Stored records:
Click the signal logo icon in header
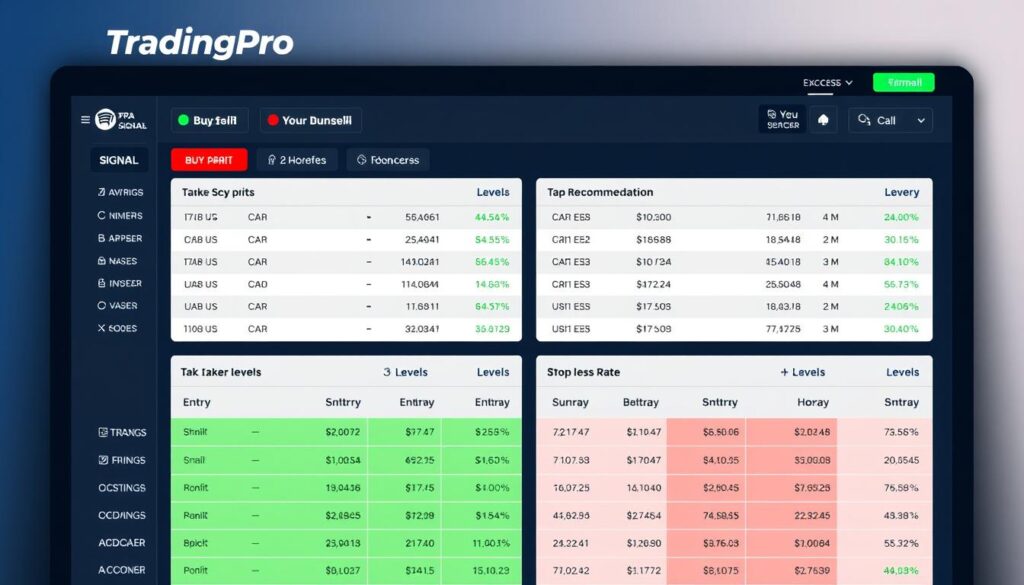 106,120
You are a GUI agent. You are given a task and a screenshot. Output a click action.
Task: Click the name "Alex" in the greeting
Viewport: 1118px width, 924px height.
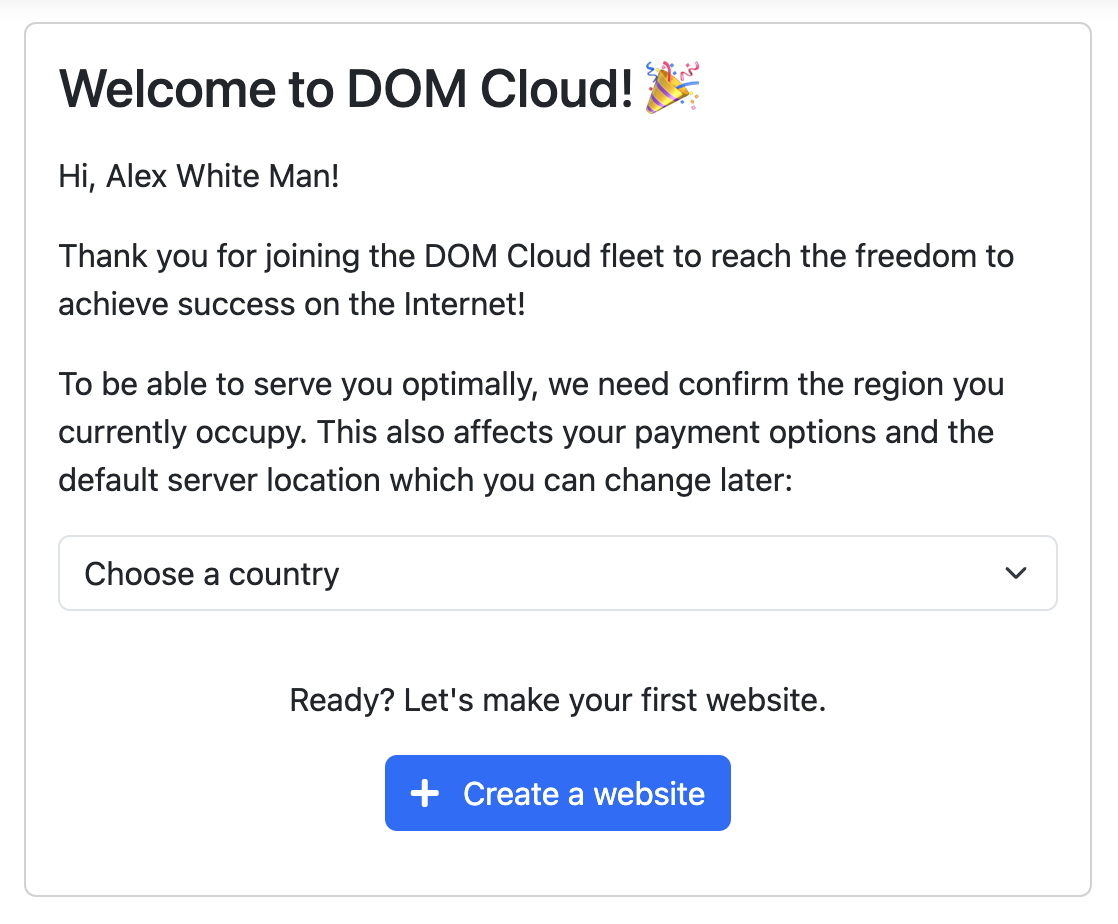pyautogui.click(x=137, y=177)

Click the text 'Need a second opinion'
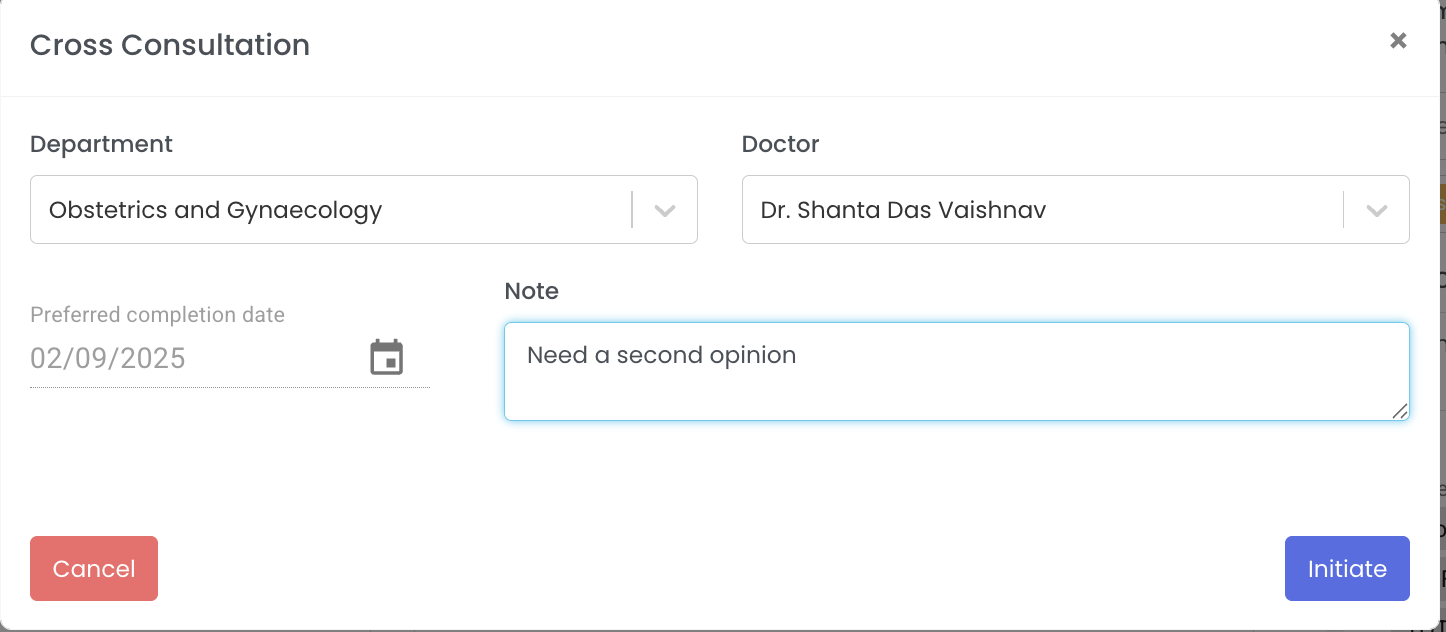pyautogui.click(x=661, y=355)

Exercise instructions:
Rescale every line above: copy each one in full, requests included, and multiply every coordinate in the answers by 2.55, rounding to the nearest whole number with halves rounded up. Leave the numbers in the requests unchanged, and omit the pictures.

Expected answer:
Click the signal logo icon in header
 270,306
You are a GUI agent. You are given a task and a screenshot. Output a click action.
Task: Click the name "Alex" in the greeting
Viewport: 1118px width, 924px height.
pyautogui.click(x=349, y=451)

Click the text 'Need a second opinion'
pyautogui.click(x=1686, y=905)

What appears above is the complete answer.